_Selected excerpt_.
────────────────
TABLE-US-00002 Component Parts PLY-3 7500P 12.40 DC Syl Off 7367 Crosslinker 0.53 CPC 072 Pt Catalyst 0.17 Heptane 86.9
 The PLY-3 7500P is an end-terminated vinyl functional silicone resin, with average molecular weight 62,700 g/mol, supplied by Nusil Silicone Technologies (Charlotte, N.C.). The DC SYL OFF 7367 is a trimethylsiloxy-terminated poly(hydrogen methylsiloxane) crosslinker manufactured by Dow Corning Silicones (Midland, Mich.) which is supplied as a 100% solids solution containing about 30% 1-ethynylcyclohexane [C≡H--CH(CH2)5], which functions as catalyst inhibitor. The CPC 072 is a 1,3 diethyenyl-1,1,3,3-tetramethyldisiloxane Pt complex catalyst, manufactured by Umicore Precious Metals (South Plainfield, N.J.), which is supplied as a 3% xylene solution. The formulation solvent, heptane, is supplied by Houghton Chemicals (Allston, Mass.).
 The silicone formulation was applied to the polymer imaging layers with a wire-round rod, then dried and cured at 150° C. (measured on the substrate) to produce uniform silicone coatings of 1.8 g/m2 (gravimetric determination). The printing members were evaluated as follows to assess solvent resistance, environmental stability, and imaging sensitivity.
 1. Plates stored at ambient conditions were tested by assessing solvent resistance with MEK. An MEK resistance test was conducted on pieces (-20 cm length) of the plate samples by applying, in a reciprocating mode at a five-pound load, double-rubs with a cotton towel saturated with MEK. The cycle was repeated to the point of visual evidence failure: marring of the surface or loss of silicone adhesion. To pass this test, the plates should resist more than 10 cycles of the test without showing signs of failure.
 2. Fresh plate samples that passed the MEK resistance test (more than 10 MEK rubs) were exposed to accelerated aging conditions to determine their environmental stability. For this purpose, the MEK resistance test was repeated on samples that have been exposed to high temperature and humidity conditions (18 hours in an environmental chamber operated at 80° C. and 75% relative humidity.) To pass this test, aged samples withstood more than five cycles of the MEK resistance test (more than five MEK rubs) without showing signs of failure. All of the printing member passed the tape adhesion test and exhibited very good MEK resistance (MEK rubs between 25 and 50 cycles) after being exposed to the accelerated aging conditions.
────────────────
_Your instructions_. Say whether each statement agrees with the silicone coating text, answering yes or no and quoting the words that decide it: (a) the coating was cured at 150° C.; (b) to pass the first MEK test, plates had to resist more than five cycles; (c) the heptane came from Dow Corning Silicones. You won't need the lines that come after this.

_Rows_.
────────────────
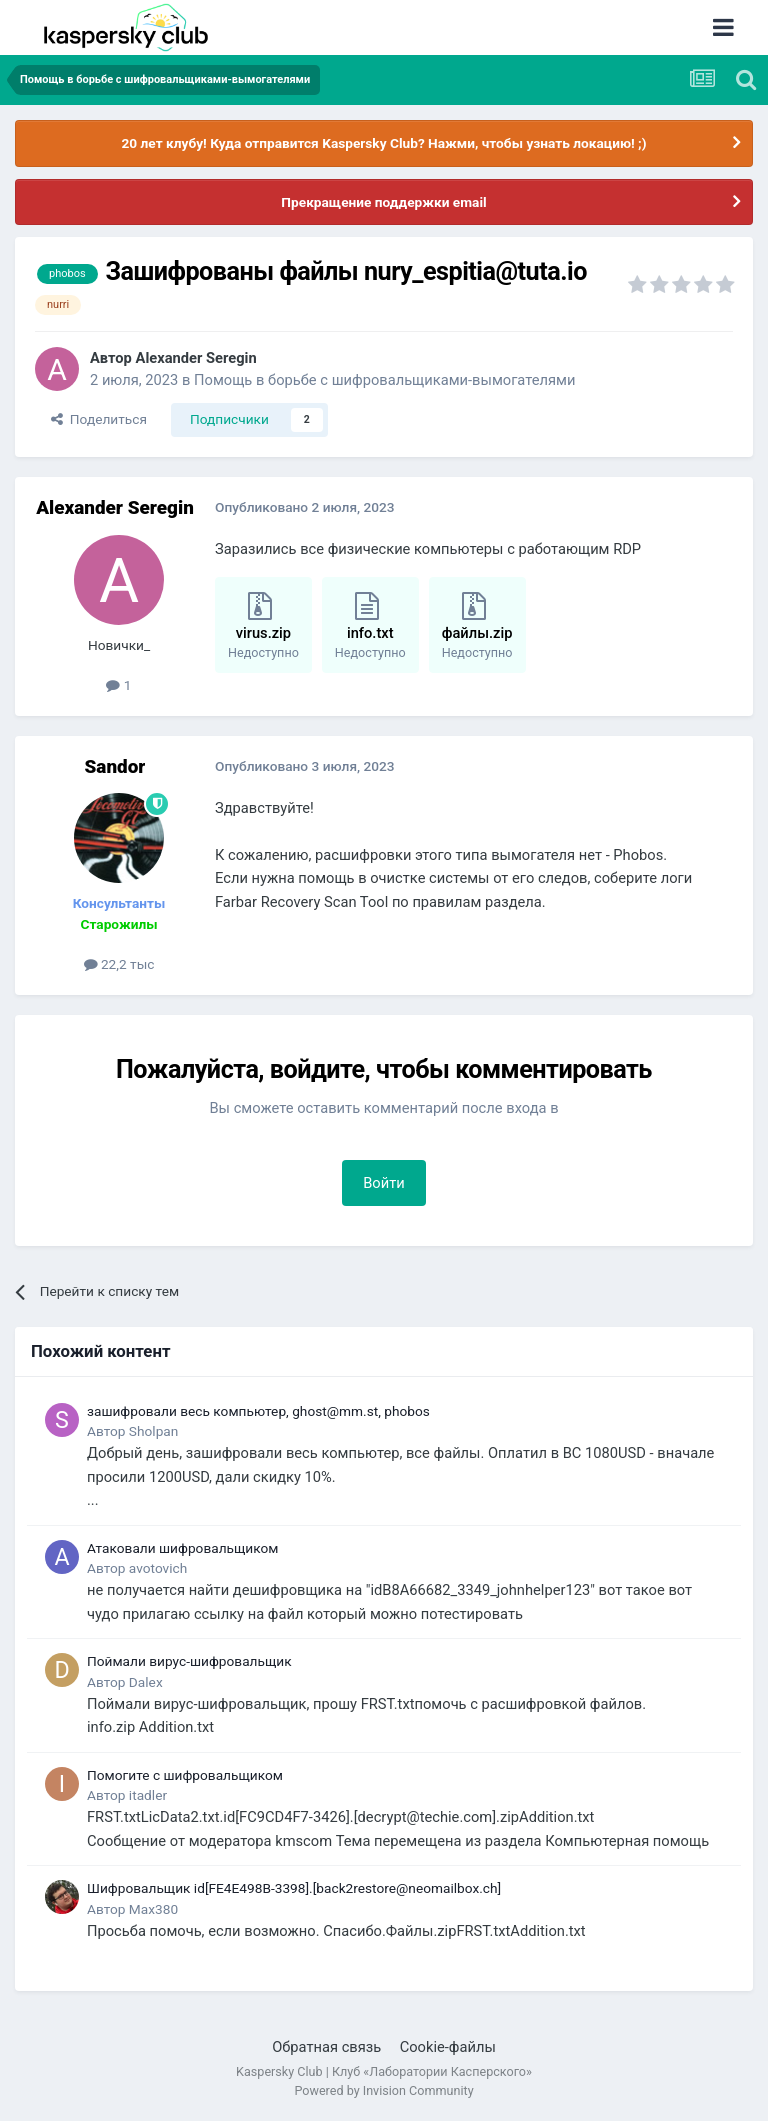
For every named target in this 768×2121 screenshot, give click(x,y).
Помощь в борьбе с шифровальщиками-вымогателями (384, 380)
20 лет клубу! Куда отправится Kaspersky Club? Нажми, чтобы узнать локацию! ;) (383, 143)
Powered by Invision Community (383, 2090)
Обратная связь (326, 2047)
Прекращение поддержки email (383, 202)
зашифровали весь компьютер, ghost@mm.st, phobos (258, 1411)
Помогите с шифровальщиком (185, 1775)
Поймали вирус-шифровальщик (189, 1661)
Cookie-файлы (448, 2047)
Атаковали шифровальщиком (183, 1548)
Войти (384, 1183)
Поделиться (99, 419)
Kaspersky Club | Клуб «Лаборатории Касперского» (384, 2071)
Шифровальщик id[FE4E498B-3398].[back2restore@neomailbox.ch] (294, 1888)
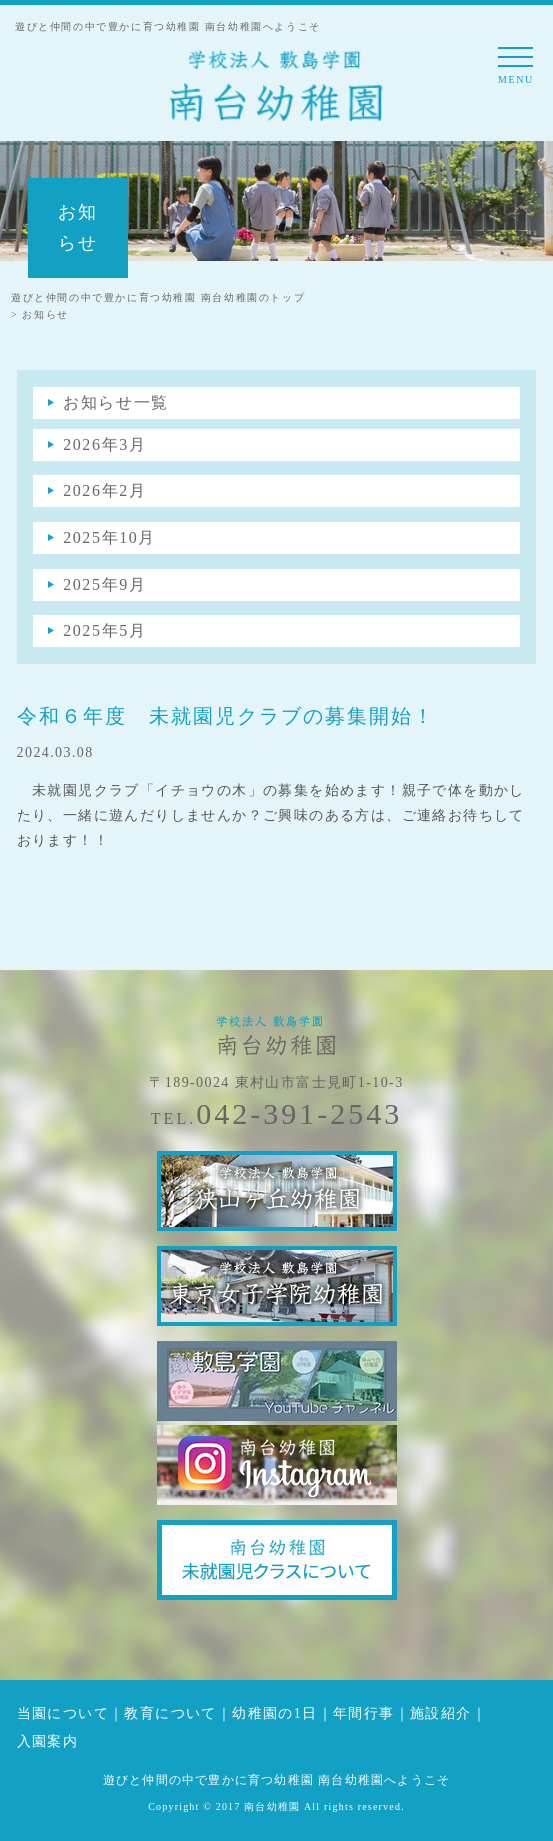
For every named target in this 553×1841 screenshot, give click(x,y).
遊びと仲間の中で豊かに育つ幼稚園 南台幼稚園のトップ (158, 297)
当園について (63, 1713)
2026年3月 (104, 444)
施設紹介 (441, 1713)
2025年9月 (104, 584)
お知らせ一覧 (116, 402)
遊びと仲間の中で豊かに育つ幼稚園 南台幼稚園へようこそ (276, 1780)
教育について (170, 1713)
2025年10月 (109, 537)
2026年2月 (104, 490)
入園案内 (48, 1741)
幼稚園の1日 (274, 1713)
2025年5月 (104, 630)
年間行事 (364, 1713)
────────────────
_Written response_.
(a) Yes: "then dried and cured at 150° C."
(b) No: "the plates should resist more than 10 cycles of the test without showing signs of failure."
(c) No: "The formulation solvent, heptane, is supplied by Houghton Chemicals (Allston, Mass.)."